Танюшка потихоньку на пуговку поглядела, а там зеленоглазая ей знак подает — бери заказ! — и на себя пальцем указывает. Танюшка и отвечает: 

— Свой патрет не буду, а есть у меня на примете женщина одна в дорогих каменьях, в царицыном платье, эту вышить могу. Только недешево будет стоить такая работа. 

— Об этом,— говорит,— не сумлевайтесь, хоть сто, хоть двести рублей заплачу, лишь бы сходственность с вами была. 

— В лице,— отвечает,— сходственность будет, а одежа другая. 

Срядились за сто рублей. Танюшка и срок назначила — через месяц. Только Паротя нет-нет и забежит, будто о заказе узнать, а у самого вовсе не то на уме. Тоже обахмурило его, а Танюшка ровно и вовсе не замечает. Скажет два-три слова, и весь разговор. Запивохи-то Паротины подсмеиваться над ним стали: 

- Тут-де не отломится. Зря сапоги треплешь! 

Ну вот, вышила Танюшка тот патрет. Глядит Паротя — фу ты, боже мой! да ведь это она самая и есть, одежой да каменьями изукрашенная! Подает, конечно, три сотенных билета, только Танюшка два-то не взяла. 

- Не привышны,— говорит,— мы подарки-то принимать. Трудами кормимся. 

Прибежал Паротя домой, любуется на патрет, а от жены впотай держит. Пировать меньше стал, в заводское дело вникать мало-мало начал. 

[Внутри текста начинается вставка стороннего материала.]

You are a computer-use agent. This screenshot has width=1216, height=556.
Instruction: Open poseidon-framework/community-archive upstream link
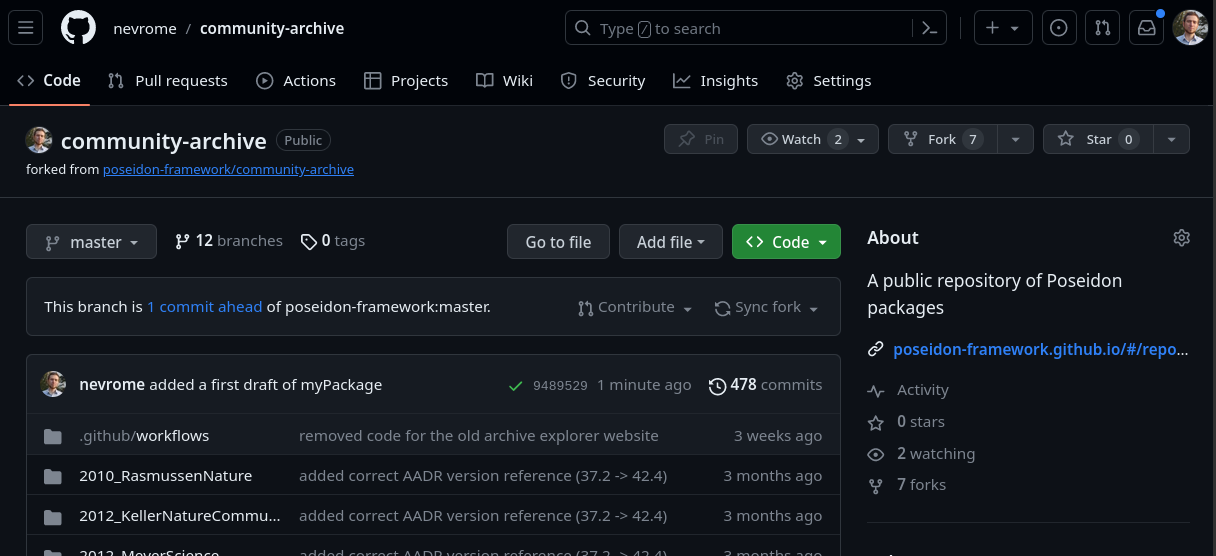pyautogui.click(x=228, y=170)
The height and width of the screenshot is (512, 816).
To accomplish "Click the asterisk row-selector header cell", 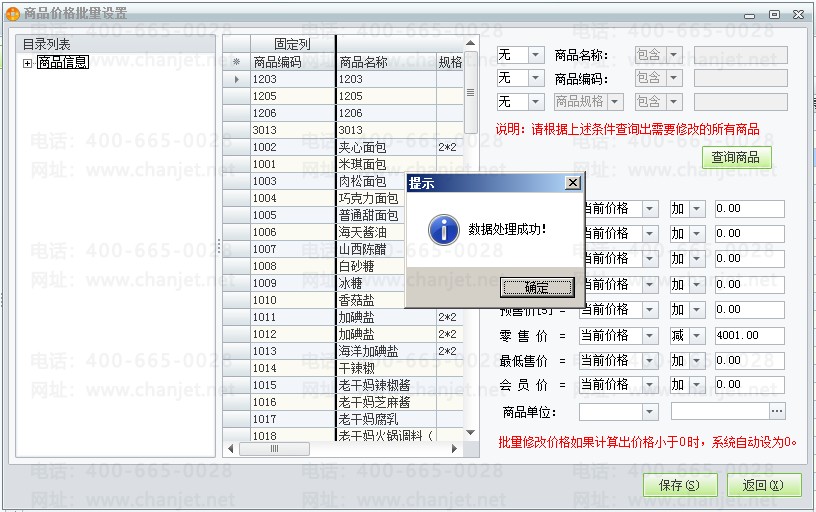I will [x=237, y=62].
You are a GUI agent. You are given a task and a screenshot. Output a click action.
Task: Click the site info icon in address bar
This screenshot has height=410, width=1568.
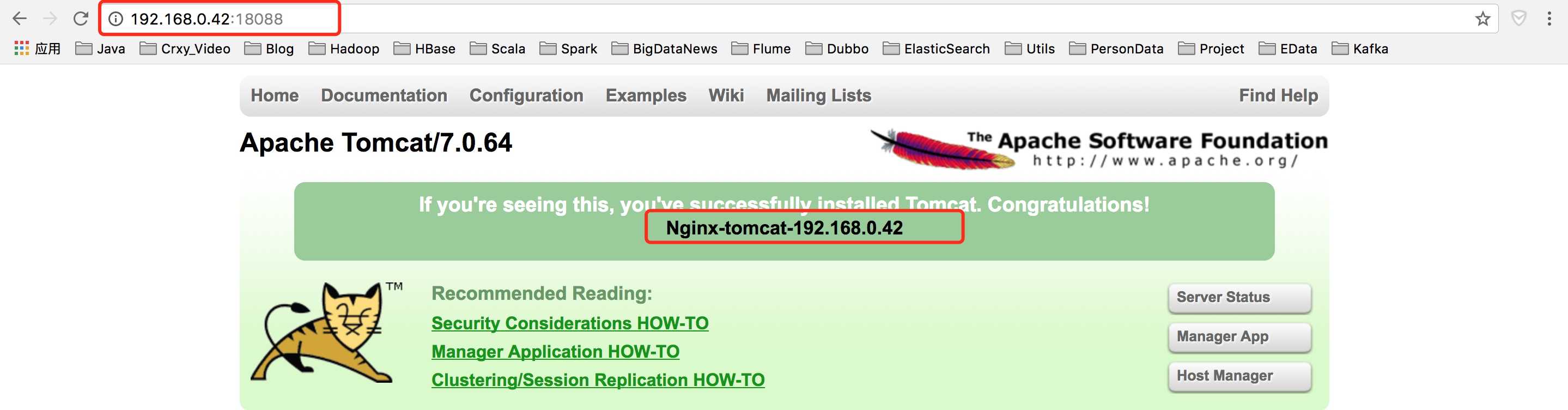point(116,19)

Весной приехал на заводы молодой барин. В Полевую прикатил. Народ согнали, молебен отслужили, и потом в господском доме тонцы-звонцы  пошли. Народу тоже две бочки вина выкатили — помянуть старого, проздравить нового барина. Затравку, значит, сделали. На это все Турчаниновы мастера были. Как зальешь господскую чарку десятком своих, так и невесть какой праздник покажется, а на поверку выйдет — последние копейки умыл и вовсе ни к чему. На другой день народ на работу, а в господском дому опять пировля. Да так и пошло. Поспят сколько да опять за гулянку. Ну, там, на лодках катаются, на лошадях в лес ездят, на музыках бренчат, да мало ли. А Паротя все время пьяной. Нарочно к нему барин самых залихватских питухов поставил — накачивай до отказу! Ну, те и стараются новому барину подслужиться.